共通主成分分析に基づく構造変化点探索とその応用
概要
共通主成分分析 (Common Principal Component Analysis; CPCA) は,複数年のデータ集合 (グループ) の分散共分散行列を同時に対角化することで共通の主成分軸を導出して,視覚的に情報・パターン抽出を行う手法として Flury (1984, 1988) によって提唱された.この解析手法の利点は,個々に行う主成分分析に比べ推定するモデルのパラメータ数が少なく,より小さい標準偏差をもつ係数が求められるという意味で安定的であり,また共通の主成分軸で相違や類似度を測れる点などが挙げられる.経済データ,社会構造データなどでは経年データの情報やパターン抽出を考察するための有用な手法として用いられている (勝浦, 1988).

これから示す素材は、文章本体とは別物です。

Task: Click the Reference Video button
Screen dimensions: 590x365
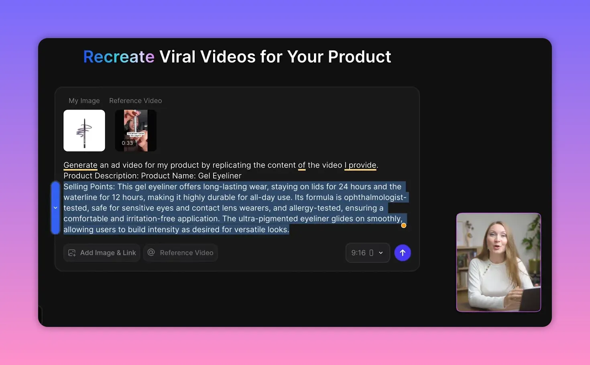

このように複数年のグループを分析する際,データ構造が大規模災害や経済危機によって変化する点が存在すると考えられる.この変化点を客観的に特定することは実社会において過去に発生した類似する出来事による影響について観察することによって,将来どんなことが起こるかを予測し,それに対処することが可能となる面で重要となる.
本研究では客観的に年度データにおける変化点を特定するために,共分散構造に着目した共通主成分モデルの下での逸脱度(CPCA deviance)に基づく変化点探索法を提案する.変化点前後では共分散構造が異なり,2つの分散共分散行列に分類されると考える.この 2 つの分散共分散行列に分けることで,境目となるところを変化点として検出することができる.この考えに基づき,共通主成分分析にモデル評価の指標の 1 つである逸脱度を導入することで共通主成分モデル下の逸脱度とフルモデル下での逸脱度の差から構造変化点探索を議論する.